When RAG is the right choice

RAG is appropriate when:

  • Your knowledge base changes frequently (product documentation, support articles, internal wikis)
  • The information is too large for a context window
  • You need the model to cite sources or quote specific passages
  • You need different users to see different subsets of knowledge (multi-tenant applications)
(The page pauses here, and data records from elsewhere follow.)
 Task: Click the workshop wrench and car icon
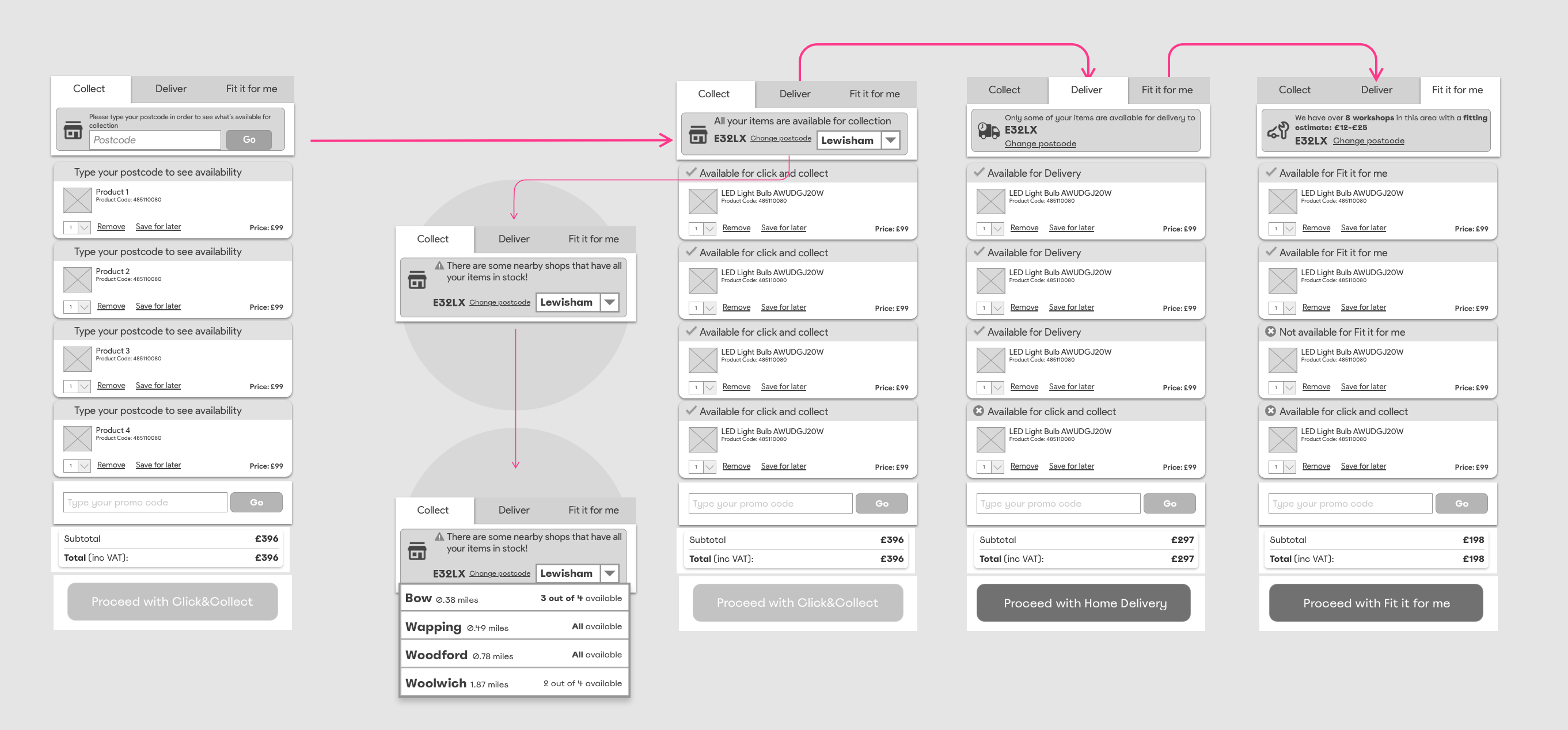click(x=1278, y=130)
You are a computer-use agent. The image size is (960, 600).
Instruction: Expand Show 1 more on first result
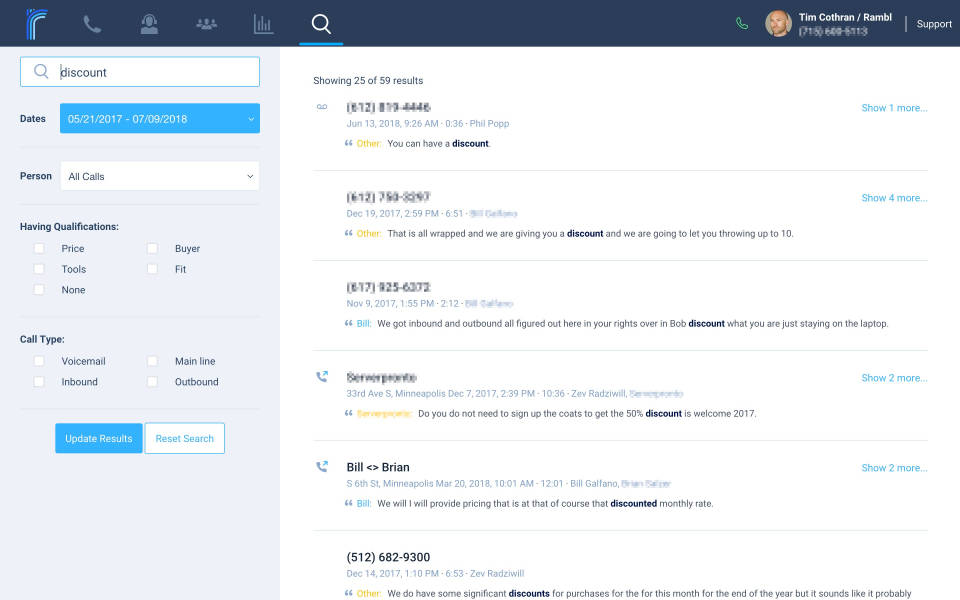894,108

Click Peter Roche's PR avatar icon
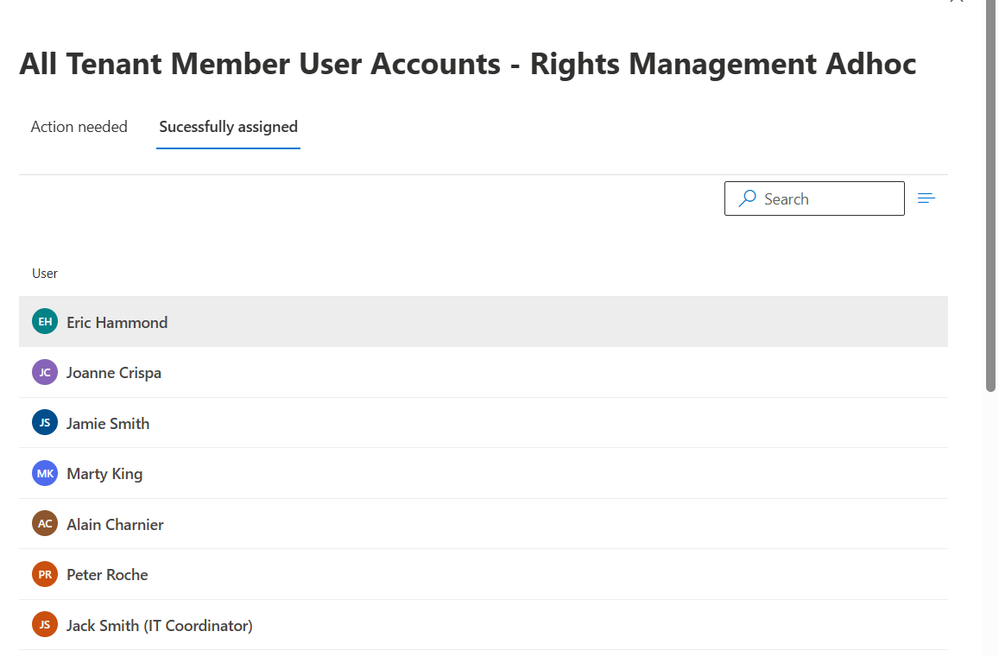(45, 574)
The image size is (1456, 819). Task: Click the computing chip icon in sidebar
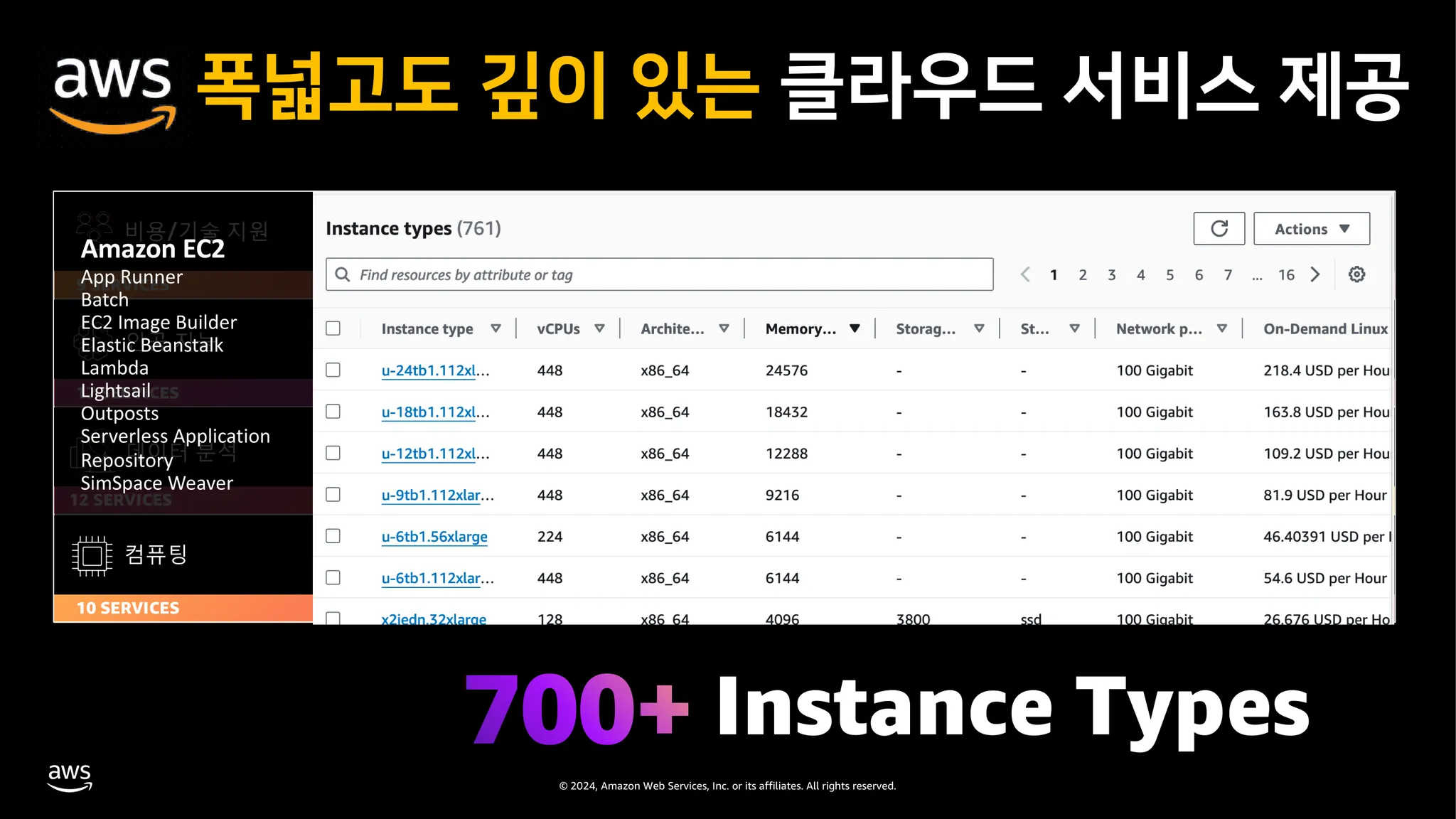pyautogui.click(x=92, y=555)
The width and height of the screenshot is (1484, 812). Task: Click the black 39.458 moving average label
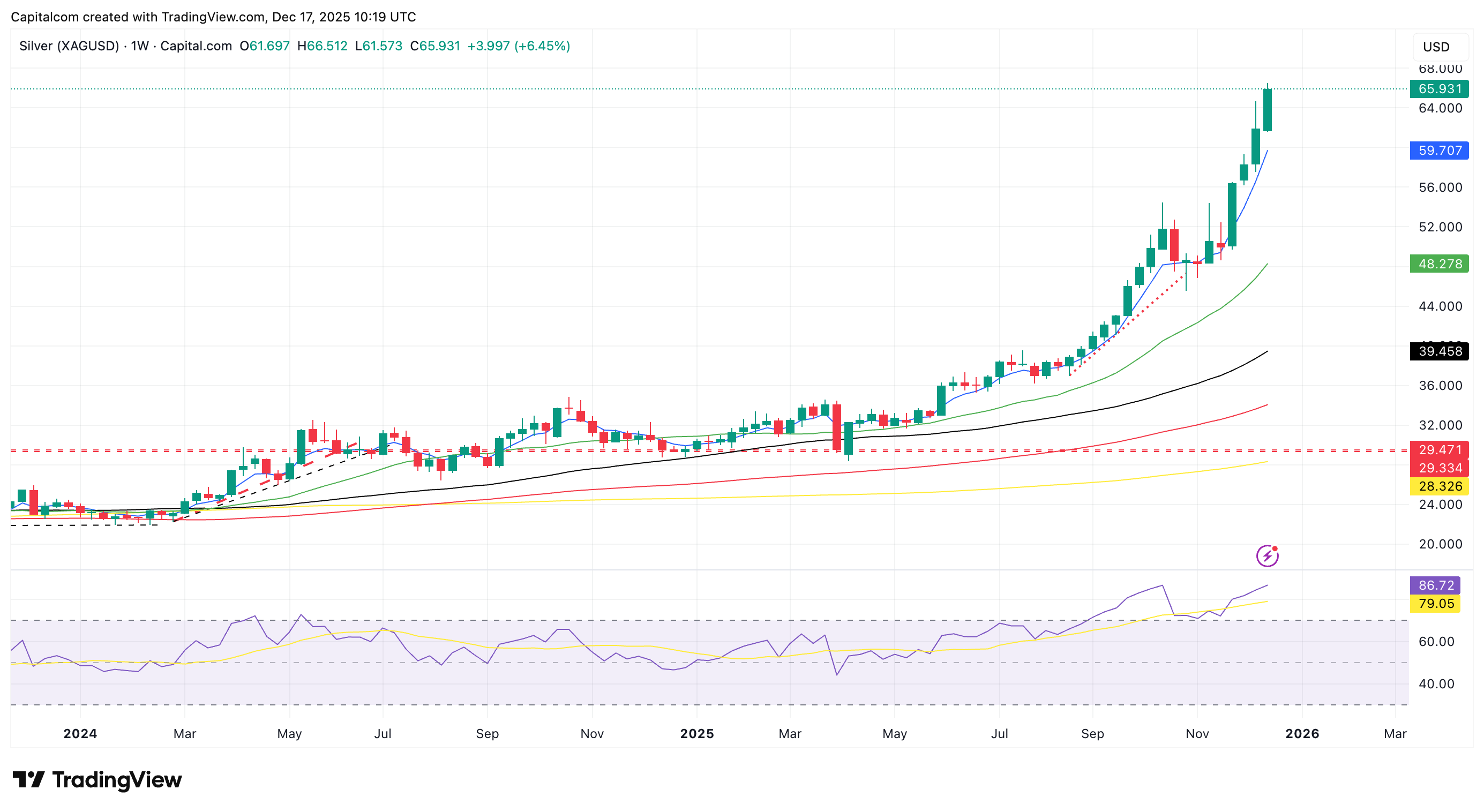click(1438, 351)
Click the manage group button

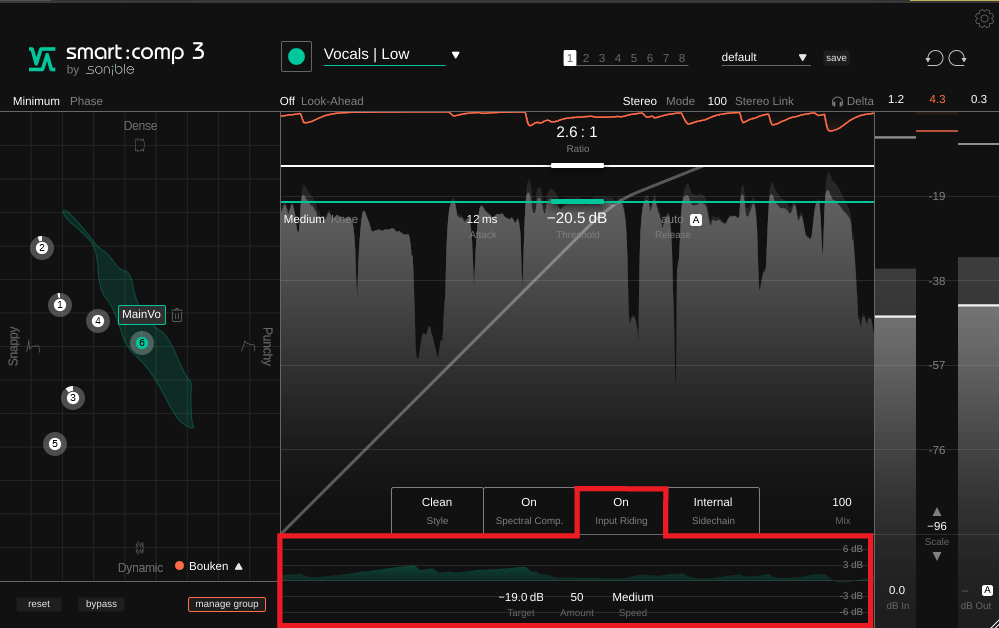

RAG is not the right choice when:

  • You need the model to learn new reasoning skills or behaviors (that requires fine-tuning or training)
  • Your knowledge base is tiny and fits in the context window
  • Query latency is critical and the retrieval step adds unacceptable delay

What affects RAG quality

Embedding model quality determines how well similar content is found. Chunk size and overlap affect whether relevant context is retrieved completely. The number of retrieved chunks (top-k) affects both quality and context window usage. The prompt template affects how well the model uses the retrieved context.

Most quality problems in RAG trace back to the retrieval step, not the generation step. If the model gives wrong answers, the first question is: are the right documents being retrieved? Log what gets retrieved and inspect it manually before optimizing prompts.

RAG is the practical choice for any LLM application that needs to work with a body of knowledge that is larger than the context window or more current than the model’s training data.